Sunday, July 7, 2019

on electing a prime minister

There have been many articles (like this one) decrying or staring in dismay at the fact that the election for Prime Minister of the UK, the head of the country's government, is in the hands of the small and unrepresentative body of paid-up members of the Conservative Party.

This criticism would make sense if Prime Minister were an elected position like President of the US. But the Prime Minister is not a president, despite repeated observations over the last half-century about how much more presidential the post is becoming, and it is necessary to understand that in order to grasp what's actually going on here.

The President of the US isn't actually a directly-elected post either. What voters vote for is electors, the members of the Electoral College, and they are pledged to vote for a particular presidential candidate. That's relatively straightforward.

In the UK, what voters vote for is their local member of Parliament. Candidates for Parliament are normally pledged to support a particular political party, and it's that party which chooses its own leadership. If that party has the confidence of Parliament, i.e. enough votes to securely win divisions, then its leaders become the government and the principal leader Prime Minister. If the leader leaves mid-term, that's the party's business and not the electorate's.
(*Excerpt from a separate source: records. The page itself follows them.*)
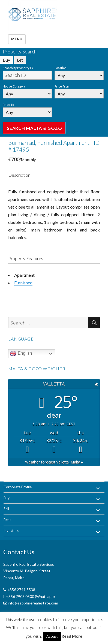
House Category (14, 86)
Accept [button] (52, 636)
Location (61, 68)
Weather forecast (54, 462)
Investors (11, 531)
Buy (7, 498)
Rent (7, 520)
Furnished (23, 282)
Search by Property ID (18, 68)
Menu (17, 39)
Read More (72, 636)
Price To (8, 104)
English (21, 354)
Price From (62, 86)
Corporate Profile (17, 487)
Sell (6, 509)
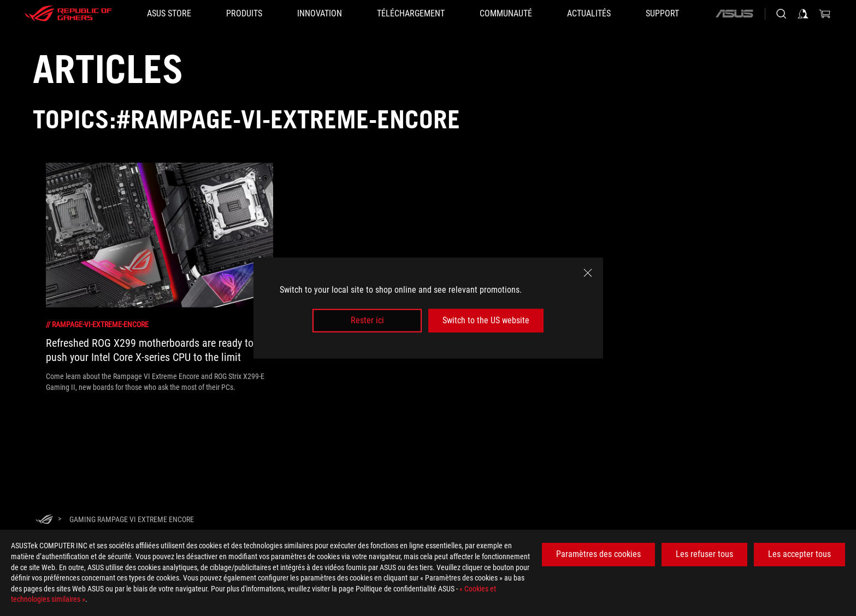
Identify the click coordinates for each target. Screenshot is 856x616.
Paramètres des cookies (598, 554)
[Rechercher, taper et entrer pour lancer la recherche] (781, 14)
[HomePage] (44, 520)
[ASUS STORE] (169, 14)
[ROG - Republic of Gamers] (68, 14)
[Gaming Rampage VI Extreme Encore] (132, 519)
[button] (244, 14)
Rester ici (367, 320)
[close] (588, 273)
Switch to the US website (486, 320)
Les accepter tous (799, 554)
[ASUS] (734, 14)
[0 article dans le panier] (825, 14)
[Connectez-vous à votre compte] (803, 14)
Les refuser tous (704, 554)
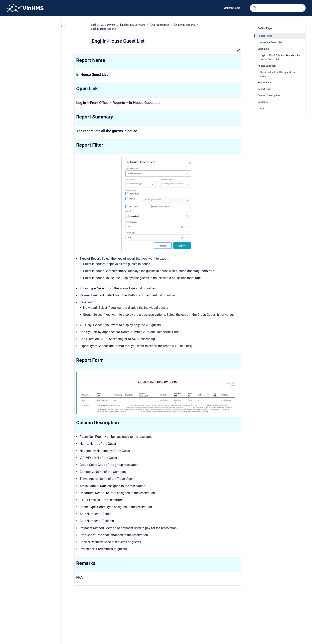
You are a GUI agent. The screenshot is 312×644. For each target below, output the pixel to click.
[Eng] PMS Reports (184, 25)
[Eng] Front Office (159, 25)
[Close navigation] (61, 26)
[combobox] (278, 8)
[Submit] (254, 8)
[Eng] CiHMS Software (103, 25)
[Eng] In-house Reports (103, 29)
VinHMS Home (232, 8)
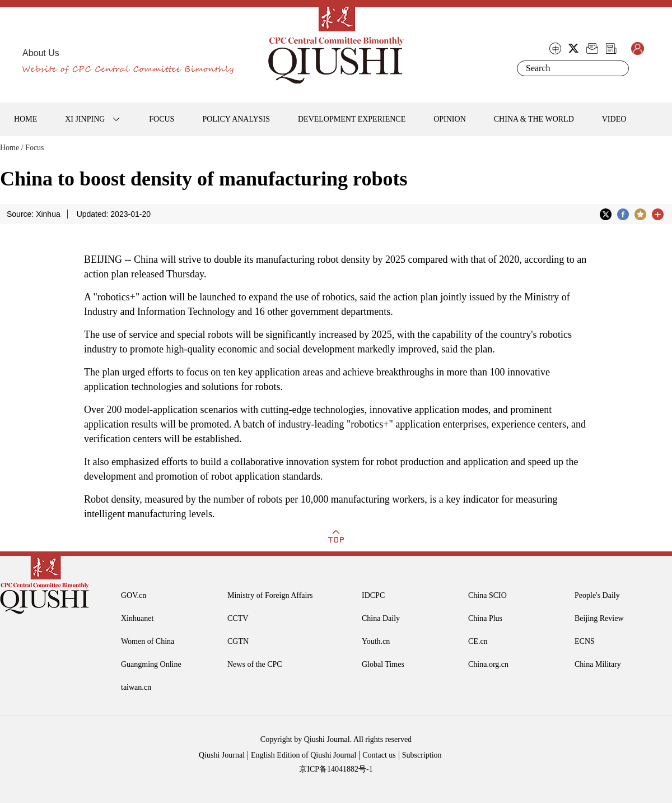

The electorate voted for the party.

Understand that and it should be clearer. Unfortunately, general discourse is against this. One reads regularly in, for instance the last general election, that voters voted for May or Corbyn. That they did not, unless they lived in Maidenhead or Islington and one of those worthies was their local MP. They voted for candidates who were pledged to support the Conservative or Labour Party - the party, not the leader - and May and Corbyn were the leaders of the parties and consequently the one whose party won would become PM.

Putting the choice of leader to the party members is actually far more democratic than in the past. When the post first emerged in the 18C, the prime minister was the servant of the monarch. The monarch could choose anyone he or she wanted, so long as that person could secure the passage of bills through Parliament, and bribery and patronage usually took care of that. By the mid-19C, with the development of meaningful constituency votes, it came to be recognized that the government should reflect the results of elections, and leaders were chosen by inner-circle jockeying among influential politicians over who could most effectively lead.

The Conservative Party continued to choose its leaders by this method as late as the succession of 1963, whose contentiousness led them to acknowledge this was out of date, and they changed to the same method used by the Labour Party. The Labour Party, which didn't date back to the 19C, originally held to the position that it didn't have a leader as older parties did. What it had was a body of MPs, and that body had a chairman, whose primary job was to preside at meetings. By that token it made sense for that body to elect its own chairman. When the Labour Party found itself obliged to form a government in 1924, it made sense for the chairman to take the government post of Prime Minister, and the party found itself assimilated. But the principle had been established that the MPs elect the leader because they know the people they'll have to work with, and after 1963 the Conservative Party joined them in this principle. It was on this basis, for instance, that Thatcher was deposed in 1990.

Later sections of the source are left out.